» Quoted passage
Kathy Hirsh-Pasek - Mentions and Appearances
[I believe] in the resiliency of the human spirit and that the negative aspects of pandemic isolation can be mitigated by the type of safety net parents provide for their kids.
The current environment [is] a kind of “social hurricane” with two major risks: Infants and toddlers don’t get to interact with one another and, at the same time, they pick up signals from their parents that other people might be a danger. We’re not meant to be stopped from seeing the other kids who are walking down the street.
If it's educational television and it's well designed TV, it's not so bad for kids. And in fact, can very much help under-resourced children. If, however, it's watching the nightly news or some of the violent programs that we all have on our televisions today, it's pretty terrible for children.
I don’t care if you’re in Mongolia, or China, or the United States or Great Britain. ... Kids grow up the same way. They need human interaction.

» Record excerpts
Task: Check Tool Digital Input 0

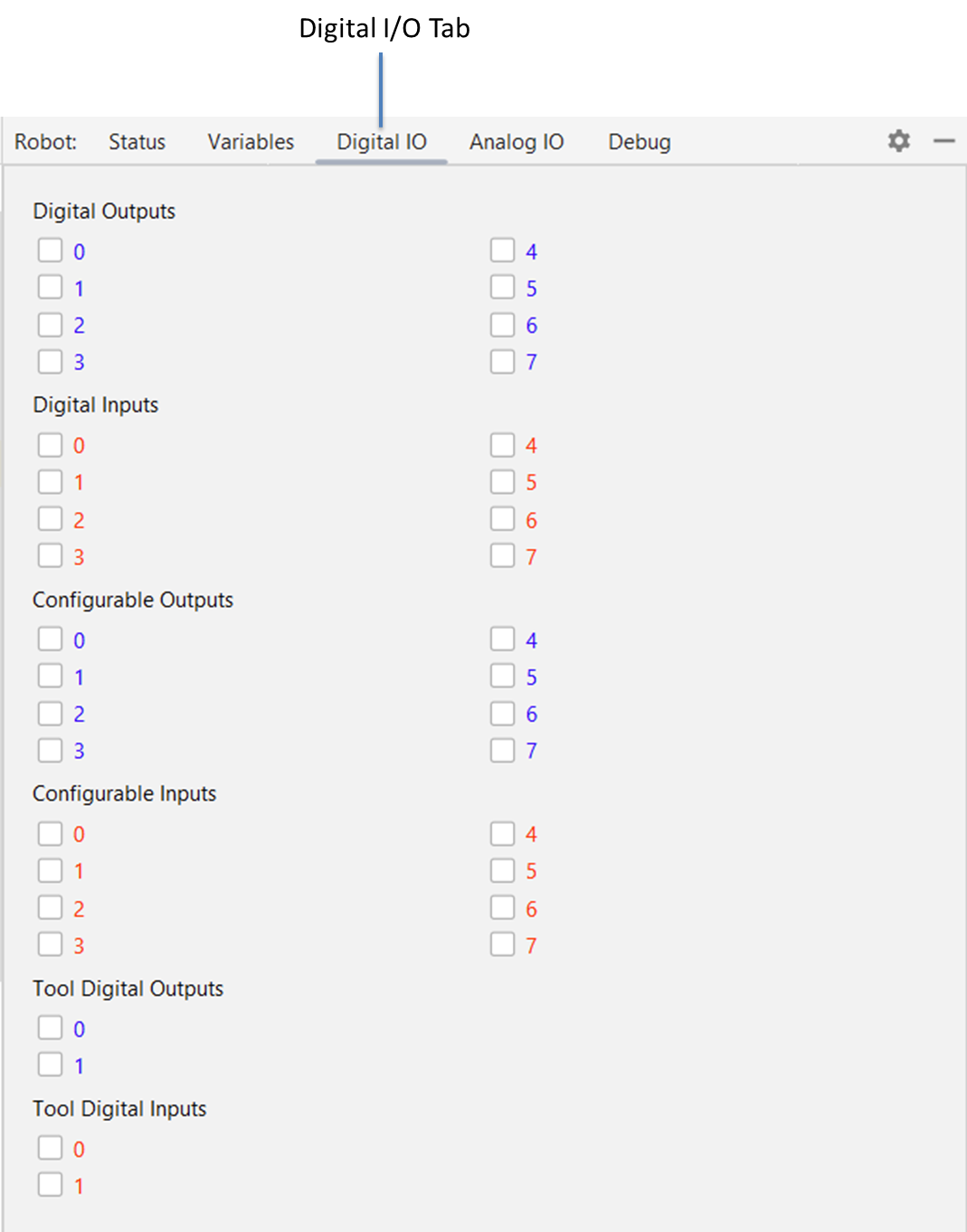Action: [51, 1149]
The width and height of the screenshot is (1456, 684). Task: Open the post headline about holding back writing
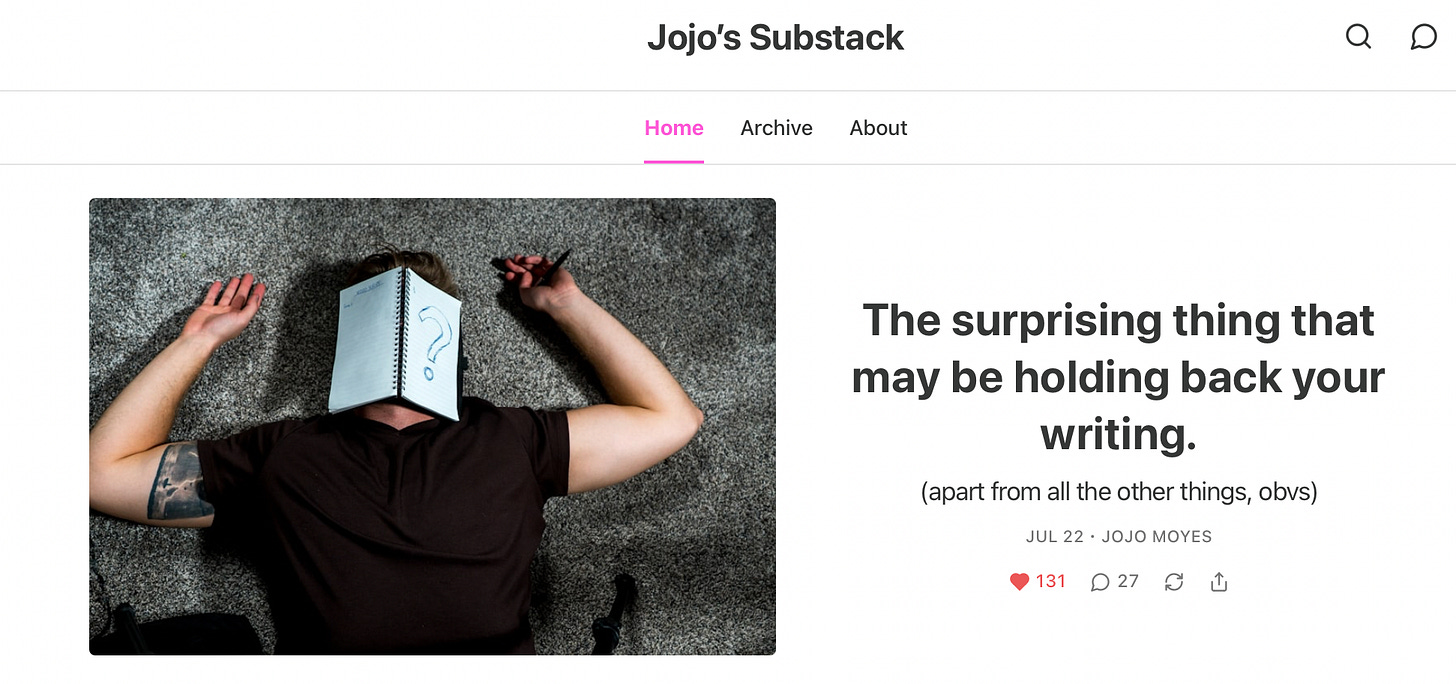click(x=1118, y=377)
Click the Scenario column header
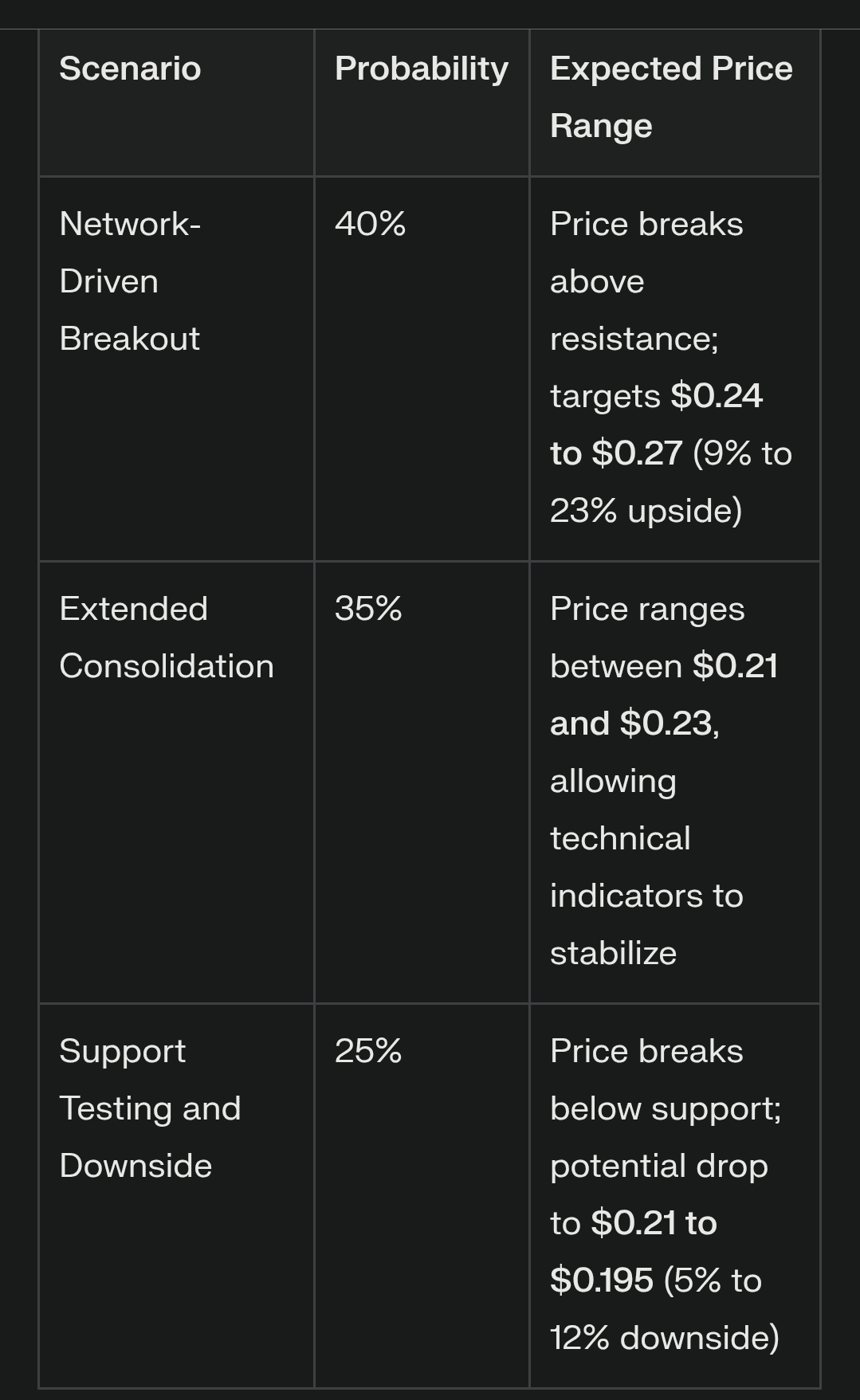860x1400 pixels. 130,69
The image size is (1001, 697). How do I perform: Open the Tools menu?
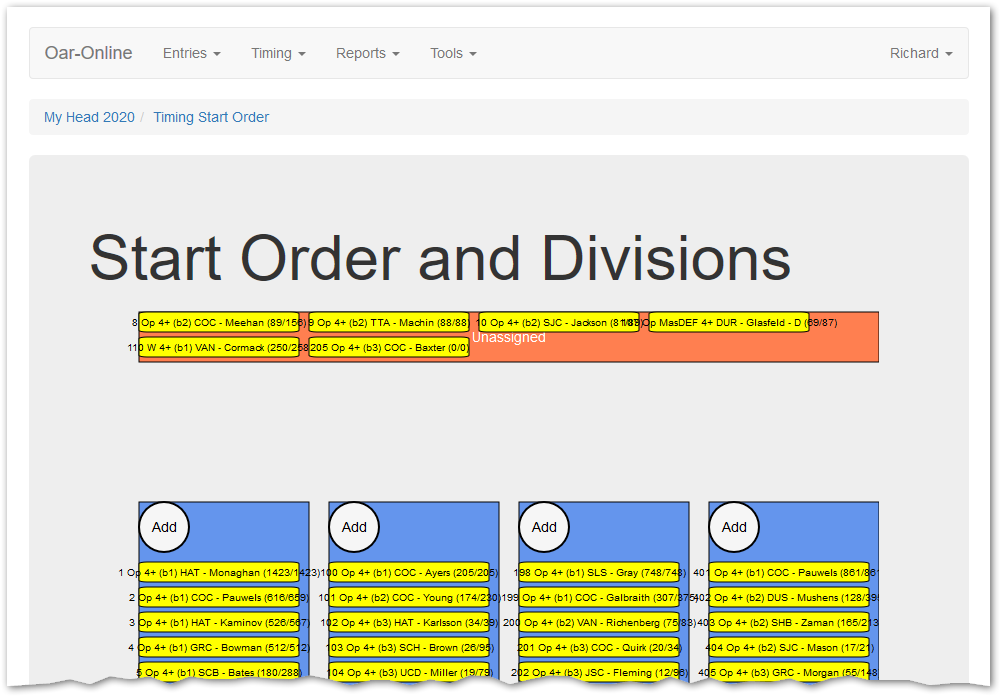pos(453,53)
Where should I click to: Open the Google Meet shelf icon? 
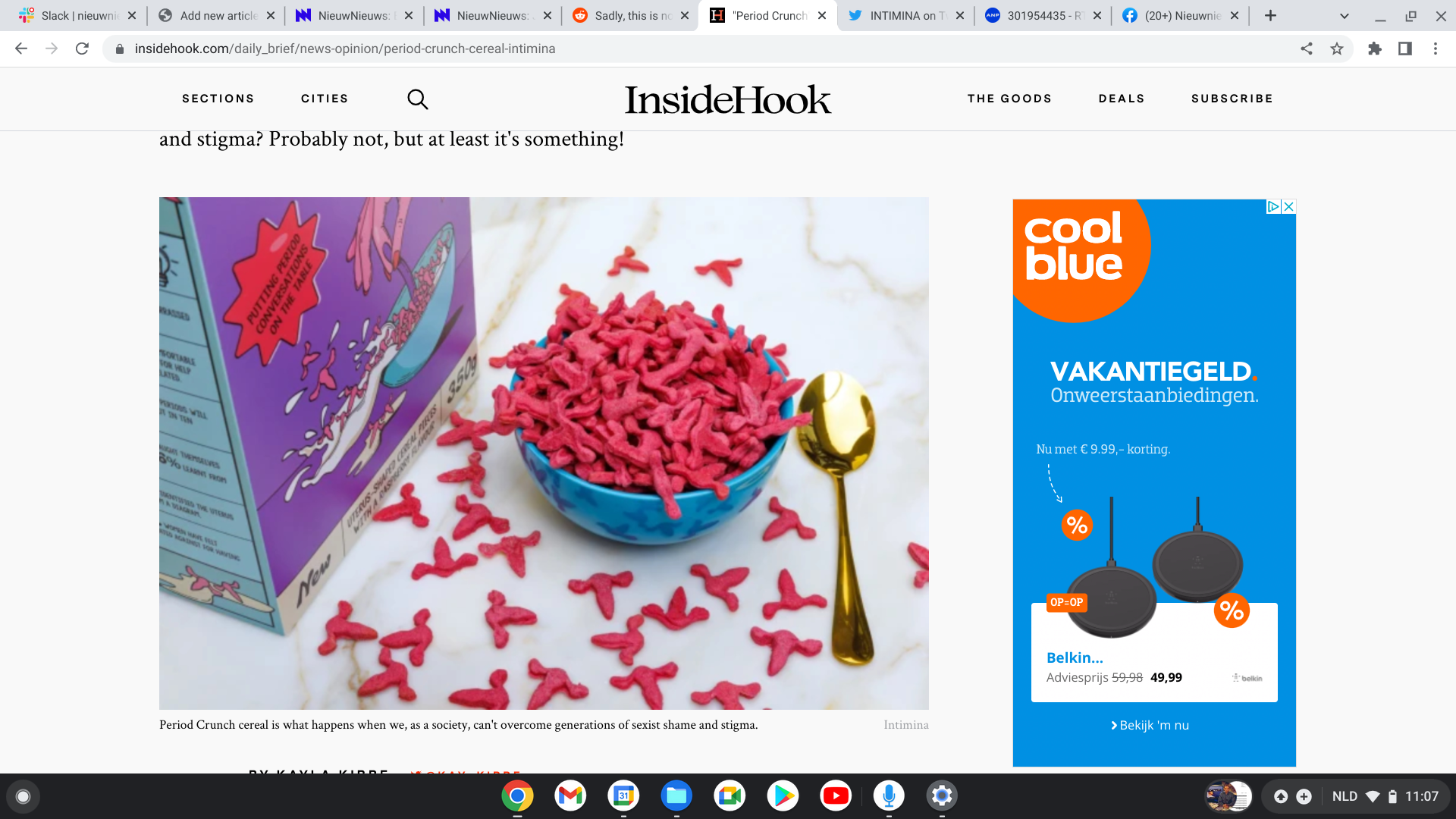(x=730, y=795)
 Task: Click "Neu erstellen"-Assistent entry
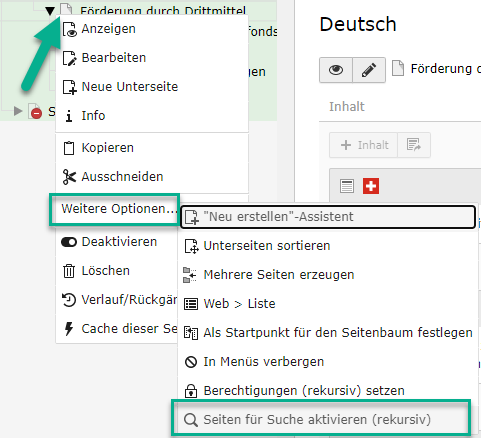pyautogui.click(x=328, y=217)
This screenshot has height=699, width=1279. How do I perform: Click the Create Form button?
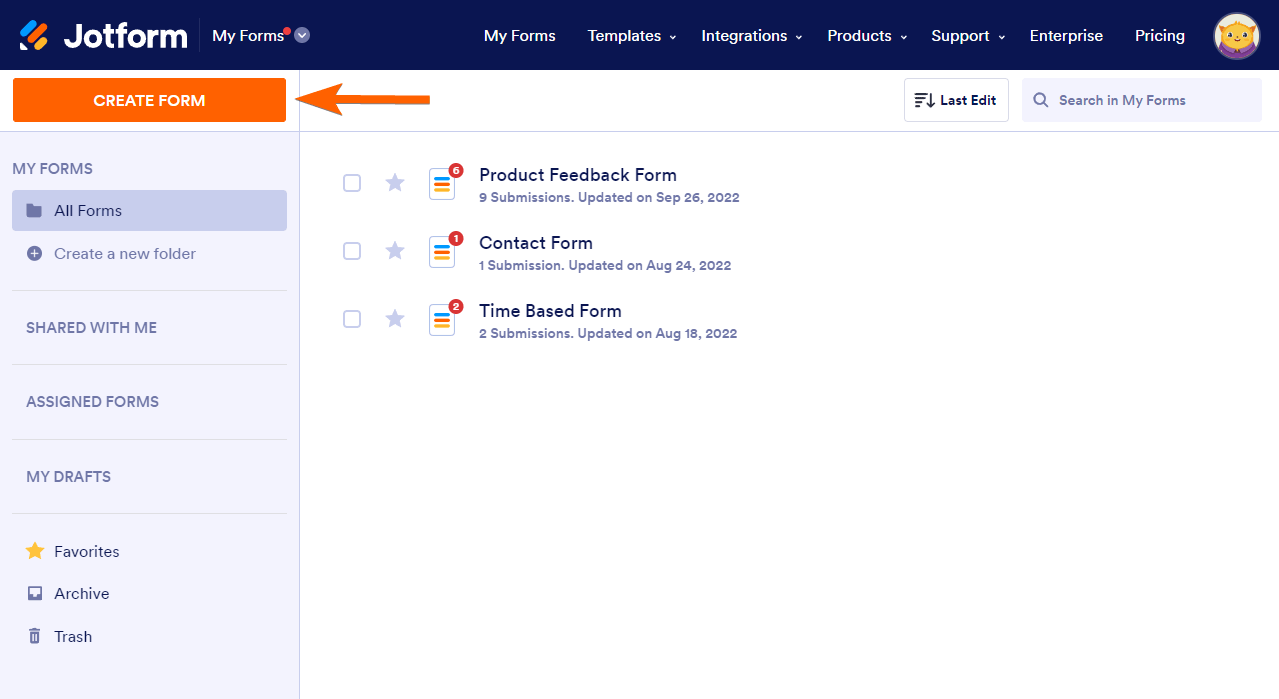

» Problems and tasks
1: Answer these questions about the Kathy Hirsh-Pasek quotations:
(a) What are the two major risks of the "social hurricane"?
(b) What kind of television can very much help under-resourced children?
(c) Which countries are named in the last quotation?
2: Repeat the Kathy Hirsh-Pasek quotations from "Kathy Hirsh-Pasek - Mentions" to "terrible for children.".
3: Proceed with the Kathy Hirsh-Pasek quotations from where they stop.
The records are separate material and have nothing to do with the Kathy Hirsh-Pasek quotations.

» Responses for each task
1:
(a) Infants and toddlers don't get to interact with one another, and at the same time they pick up signals from their parents that other people might be a danger.
(b) Educational television that is well designed.
(c) Mongolia, China, the United States and Great Britain.

2:
Kathy Hirsh-Pasek - Mentions and Appearances
[I believe] in the resiliency of the human spirit and that the negative aspects of pandemic isolation can be mitigated by the type of safety net parents provide for their kids.
The current environment [is] a kind of “social hurricane” with two major risks: Infants and toddlers don’t get to interact with one another and, at the same time, they pick up signals from their parents that other people might be a danger. We’re not meant to be stopped from seeing the other kids who are walking down the street.
If it's educational television and it's well designed TV, it's not so bad for kids. And in fact, can very much help under-resourced children. If, however, it's watching the nightly news or some of the violent programs that we all have on our televisions today, it's pretty terrible for children.

3:
The key to all of this is to create these kinds of environments in the places where people naturally go. If you offer the kinds of stimulation that often happens for free in middle-income or upper-income environments … in underserved communities, imagine what we could do.
One of the biggest concepts is breadth. Learning isn't just K-12. It starts prenatally. If you get a read on what your children are and aren't being exposed to at school, that will suggest the kinds of experiences you want your children to have outside of school.
What we do with little kids today will matter in 20 years. If you don't get it right, you will have an unlivable environment.That's the crisis I see.